The Royal Court found for the plaintiffs and concluded that the Trust was established to shelter assets from UK taxation, and that it was never the intention for the Trust to be a genuine charitable trust.
Further, the Court found that the assets held by the Trust had been fraudulently misappropriated and transferred by the sole remaining trustee after Mr Hanson’s death to vehicles first in St Kitts and Nevis and ultimately Panama.
The Ogier team representing the plaintiffs in the ten-day trial included Partner Nick Williams, Managing Associate James Angus and Associate Matthew Davies.
Commenting on the case, Nick Williams (pictured) said: “We are really pleased to have come to a successful conclusion on behalf of the administrators in what was a lengthy and highly complex case that brought together a number of significant and progressive points for practitioners and trustees alike. These included sham trusts, the treatment of reckless indifference of trustees, the validity and definition of charitable trusts, and the discretion of the Royal Court to intervene to save a trust which is partly lawful.

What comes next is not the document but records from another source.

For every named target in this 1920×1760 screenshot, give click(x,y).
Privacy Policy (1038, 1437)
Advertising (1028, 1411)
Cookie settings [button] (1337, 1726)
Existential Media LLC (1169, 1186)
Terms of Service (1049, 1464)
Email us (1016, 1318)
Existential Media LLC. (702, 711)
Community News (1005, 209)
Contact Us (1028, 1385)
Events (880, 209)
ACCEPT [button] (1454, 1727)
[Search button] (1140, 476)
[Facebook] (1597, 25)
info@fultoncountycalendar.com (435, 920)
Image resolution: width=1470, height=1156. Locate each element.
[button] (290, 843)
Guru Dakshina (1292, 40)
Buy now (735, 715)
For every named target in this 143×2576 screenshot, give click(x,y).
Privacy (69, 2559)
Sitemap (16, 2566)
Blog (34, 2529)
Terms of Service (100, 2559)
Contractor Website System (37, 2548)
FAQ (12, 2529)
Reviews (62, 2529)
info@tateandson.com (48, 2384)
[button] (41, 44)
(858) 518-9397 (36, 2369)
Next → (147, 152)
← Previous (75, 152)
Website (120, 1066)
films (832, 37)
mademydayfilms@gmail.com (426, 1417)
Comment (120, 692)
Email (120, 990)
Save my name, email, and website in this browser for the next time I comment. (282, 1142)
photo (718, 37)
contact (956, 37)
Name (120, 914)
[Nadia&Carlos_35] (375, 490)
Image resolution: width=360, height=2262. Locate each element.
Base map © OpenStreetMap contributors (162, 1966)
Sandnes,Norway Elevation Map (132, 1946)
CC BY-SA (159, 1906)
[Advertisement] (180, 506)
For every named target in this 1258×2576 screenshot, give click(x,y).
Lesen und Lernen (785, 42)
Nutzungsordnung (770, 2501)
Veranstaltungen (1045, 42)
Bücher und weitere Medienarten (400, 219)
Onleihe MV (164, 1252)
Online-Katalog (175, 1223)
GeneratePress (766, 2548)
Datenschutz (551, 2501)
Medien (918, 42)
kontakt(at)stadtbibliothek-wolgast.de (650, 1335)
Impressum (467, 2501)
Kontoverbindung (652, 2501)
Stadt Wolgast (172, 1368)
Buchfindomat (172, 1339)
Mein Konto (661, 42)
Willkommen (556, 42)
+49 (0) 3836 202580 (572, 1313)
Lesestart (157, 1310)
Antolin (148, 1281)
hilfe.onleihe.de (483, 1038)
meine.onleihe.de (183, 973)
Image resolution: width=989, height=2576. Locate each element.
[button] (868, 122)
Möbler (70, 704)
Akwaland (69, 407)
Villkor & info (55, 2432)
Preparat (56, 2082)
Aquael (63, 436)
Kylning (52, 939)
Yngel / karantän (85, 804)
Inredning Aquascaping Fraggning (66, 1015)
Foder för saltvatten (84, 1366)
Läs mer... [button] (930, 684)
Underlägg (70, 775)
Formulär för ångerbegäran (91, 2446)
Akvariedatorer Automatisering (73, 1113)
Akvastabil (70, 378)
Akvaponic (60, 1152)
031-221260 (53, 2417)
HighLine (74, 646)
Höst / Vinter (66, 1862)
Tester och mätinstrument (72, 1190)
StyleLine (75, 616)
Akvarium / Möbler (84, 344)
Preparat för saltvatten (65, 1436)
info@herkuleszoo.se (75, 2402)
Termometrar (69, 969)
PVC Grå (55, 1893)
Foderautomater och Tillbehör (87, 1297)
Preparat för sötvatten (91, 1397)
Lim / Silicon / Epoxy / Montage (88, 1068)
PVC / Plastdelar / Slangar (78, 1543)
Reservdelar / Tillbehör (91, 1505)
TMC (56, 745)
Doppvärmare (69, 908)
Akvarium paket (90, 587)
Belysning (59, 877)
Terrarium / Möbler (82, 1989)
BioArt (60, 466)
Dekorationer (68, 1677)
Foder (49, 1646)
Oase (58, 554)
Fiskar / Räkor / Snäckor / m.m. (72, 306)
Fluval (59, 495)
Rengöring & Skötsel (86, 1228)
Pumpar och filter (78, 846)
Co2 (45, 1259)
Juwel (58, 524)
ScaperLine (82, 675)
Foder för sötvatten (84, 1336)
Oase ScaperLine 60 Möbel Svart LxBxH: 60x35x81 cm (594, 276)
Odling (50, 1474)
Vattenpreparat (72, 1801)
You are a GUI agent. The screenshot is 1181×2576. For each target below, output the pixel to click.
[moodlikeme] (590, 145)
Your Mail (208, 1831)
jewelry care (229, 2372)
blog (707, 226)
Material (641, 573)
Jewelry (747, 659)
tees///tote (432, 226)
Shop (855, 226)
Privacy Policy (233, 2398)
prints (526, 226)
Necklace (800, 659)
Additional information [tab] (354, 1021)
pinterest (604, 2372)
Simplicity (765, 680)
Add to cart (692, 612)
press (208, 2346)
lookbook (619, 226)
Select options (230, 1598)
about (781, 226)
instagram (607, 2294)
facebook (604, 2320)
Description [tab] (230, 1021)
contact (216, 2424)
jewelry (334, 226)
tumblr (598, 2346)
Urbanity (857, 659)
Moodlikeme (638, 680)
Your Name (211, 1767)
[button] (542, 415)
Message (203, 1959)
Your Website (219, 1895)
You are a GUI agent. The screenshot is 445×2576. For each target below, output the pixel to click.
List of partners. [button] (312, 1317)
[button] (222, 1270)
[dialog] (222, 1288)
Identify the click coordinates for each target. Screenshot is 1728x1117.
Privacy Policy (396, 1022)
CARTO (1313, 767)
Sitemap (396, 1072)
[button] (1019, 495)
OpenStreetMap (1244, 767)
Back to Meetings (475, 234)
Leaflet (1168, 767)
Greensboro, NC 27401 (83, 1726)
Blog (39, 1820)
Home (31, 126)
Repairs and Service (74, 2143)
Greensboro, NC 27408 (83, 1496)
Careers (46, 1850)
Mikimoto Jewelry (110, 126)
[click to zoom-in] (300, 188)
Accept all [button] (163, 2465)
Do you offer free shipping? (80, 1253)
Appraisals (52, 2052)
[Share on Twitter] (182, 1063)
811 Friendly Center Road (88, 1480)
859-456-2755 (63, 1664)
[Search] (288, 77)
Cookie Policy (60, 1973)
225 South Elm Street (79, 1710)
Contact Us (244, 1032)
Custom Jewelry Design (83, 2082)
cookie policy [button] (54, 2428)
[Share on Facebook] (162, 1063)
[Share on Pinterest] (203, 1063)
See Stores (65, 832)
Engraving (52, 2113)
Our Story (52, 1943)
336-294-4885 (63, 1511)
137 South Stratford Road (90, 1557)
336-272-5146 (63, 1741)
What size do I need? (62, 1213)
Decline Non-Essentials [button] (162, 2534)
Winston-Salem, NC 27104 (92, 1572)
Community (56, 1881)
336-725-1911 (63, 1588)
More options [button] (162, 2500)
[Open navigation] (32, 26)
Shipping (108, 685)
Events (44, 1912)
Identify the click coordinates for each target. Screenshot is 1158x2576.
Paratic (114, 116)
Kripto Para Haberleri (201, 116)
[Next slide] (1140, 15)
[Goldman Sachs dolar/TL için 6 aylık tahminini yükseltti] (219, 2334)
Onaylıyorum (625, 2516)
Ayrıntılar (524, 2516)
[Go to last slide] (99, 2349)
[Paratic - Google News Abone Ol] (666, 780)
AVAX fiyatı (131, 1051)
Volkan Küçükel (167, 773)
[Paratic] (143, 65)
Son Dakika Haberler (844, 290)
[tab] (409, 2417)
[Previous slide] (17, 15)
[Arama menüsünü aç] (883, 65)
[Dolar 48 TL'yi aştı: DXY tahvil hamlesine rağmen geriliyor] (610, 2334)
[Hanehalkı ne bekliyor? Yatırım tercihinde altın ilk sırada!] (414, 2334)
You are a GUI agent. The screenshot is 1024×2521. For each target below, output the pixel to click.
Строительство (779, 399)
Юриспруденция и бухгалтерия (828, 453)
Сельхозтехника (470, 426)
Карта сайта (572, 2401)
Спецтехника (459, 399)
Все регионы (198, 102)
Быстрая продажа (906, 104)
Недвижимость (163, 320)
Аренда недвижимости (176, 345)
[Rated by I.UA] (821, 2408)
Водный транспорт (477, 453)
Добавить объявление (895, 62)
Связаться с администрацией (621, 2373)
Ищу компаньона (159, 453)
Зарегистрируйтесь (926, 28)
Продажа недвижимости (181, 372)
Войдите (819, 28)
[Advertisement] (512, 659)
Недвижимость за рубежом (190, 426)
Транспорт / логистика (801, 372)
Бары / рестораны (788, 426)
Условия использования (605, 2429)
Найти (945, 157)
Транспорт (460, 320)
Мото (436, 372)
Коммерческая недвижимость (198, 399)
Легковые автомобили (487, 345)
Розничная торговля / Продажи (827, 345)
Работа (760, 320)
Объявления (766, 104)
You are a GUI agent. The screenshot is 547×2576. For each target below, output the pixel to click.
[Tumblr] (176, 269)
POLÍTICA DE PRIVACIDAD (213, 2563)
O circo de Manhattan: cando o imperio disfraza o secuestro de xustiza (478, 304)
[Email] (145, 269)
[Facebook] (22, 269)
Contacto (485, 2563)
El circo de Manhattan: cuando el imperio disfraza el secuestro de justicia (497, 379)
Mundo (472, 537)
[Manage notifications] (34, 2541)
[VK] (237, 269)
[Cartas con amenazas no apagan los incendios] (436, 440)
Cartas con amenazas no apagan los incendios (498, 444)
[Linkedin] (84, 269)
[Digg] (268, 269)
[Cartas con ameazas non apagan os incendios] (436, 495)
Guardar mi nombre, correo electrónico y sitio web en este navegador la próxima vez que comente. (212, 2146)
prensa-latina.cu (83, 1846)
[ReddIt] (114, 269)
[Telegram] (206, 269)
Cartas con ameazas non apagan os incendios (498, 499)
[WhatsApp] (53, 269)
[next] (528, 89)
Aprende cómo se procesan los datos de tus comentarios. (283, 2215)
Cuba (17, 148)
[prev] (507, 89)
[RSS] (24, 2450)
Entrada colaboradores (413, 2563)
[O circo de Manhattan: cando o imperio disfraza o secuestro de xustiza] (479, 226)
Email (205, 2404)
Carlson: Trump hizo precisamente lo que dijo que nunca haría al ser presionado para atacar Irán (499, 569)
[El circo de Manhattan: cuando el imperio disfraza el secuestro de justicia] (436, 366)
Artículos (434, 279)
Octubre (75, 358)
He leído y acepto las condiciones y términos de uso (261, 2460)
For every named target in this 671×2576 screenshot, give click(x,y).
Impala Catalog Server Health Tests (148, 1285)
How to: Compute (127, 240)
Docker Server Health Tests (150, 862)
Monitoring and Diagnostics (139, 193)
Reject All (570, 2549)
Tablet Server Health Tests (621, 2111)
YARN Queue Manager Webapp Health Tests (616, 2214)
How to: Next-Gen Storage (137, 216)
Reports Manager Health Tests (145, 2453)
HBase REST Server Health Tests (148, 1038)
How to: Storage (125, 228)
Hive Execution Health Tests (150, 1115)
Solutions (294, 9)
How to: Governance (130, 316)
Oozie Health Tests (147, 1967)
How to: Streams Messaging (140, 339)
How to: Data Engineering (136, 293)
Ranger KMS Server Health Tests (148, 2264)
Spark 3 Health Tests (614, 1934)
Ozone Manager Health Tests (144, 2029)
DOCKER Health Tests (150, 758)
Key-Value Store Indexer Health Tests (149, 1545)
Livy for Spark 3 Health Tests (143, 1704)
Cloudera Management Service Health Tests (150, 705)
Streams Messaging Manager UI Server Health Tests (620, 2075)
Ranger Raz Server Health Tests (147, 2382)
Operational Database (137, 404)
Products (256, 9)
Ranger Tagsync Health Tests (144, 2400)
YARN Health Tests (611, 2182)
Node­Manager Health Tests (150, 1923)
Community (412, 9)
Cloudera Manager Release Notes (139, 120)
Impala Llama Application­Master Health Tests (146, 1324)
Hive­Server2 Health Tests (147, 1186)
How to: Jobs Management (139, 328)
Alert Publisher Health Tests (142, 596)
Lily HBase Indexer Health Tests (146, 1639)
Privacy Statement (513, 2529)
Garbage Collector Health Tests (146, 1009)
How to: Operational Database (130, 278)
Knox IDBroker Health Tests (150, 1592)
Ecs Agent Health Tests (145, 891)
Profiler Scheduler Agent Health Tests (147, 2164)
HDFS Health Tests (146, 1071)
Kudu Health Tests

“Of particular note in relation to the concept of fraudulent breach of trust, the judgment has resulted in the adoption into Jersey law recent English authority that an award of compound interest is the standard order against a fraudulent trustee. Meanwhile, on the point of proving trustee reckless indifference, the Royal Court appears to have left the door ajar, which may raise its head again in future cases.”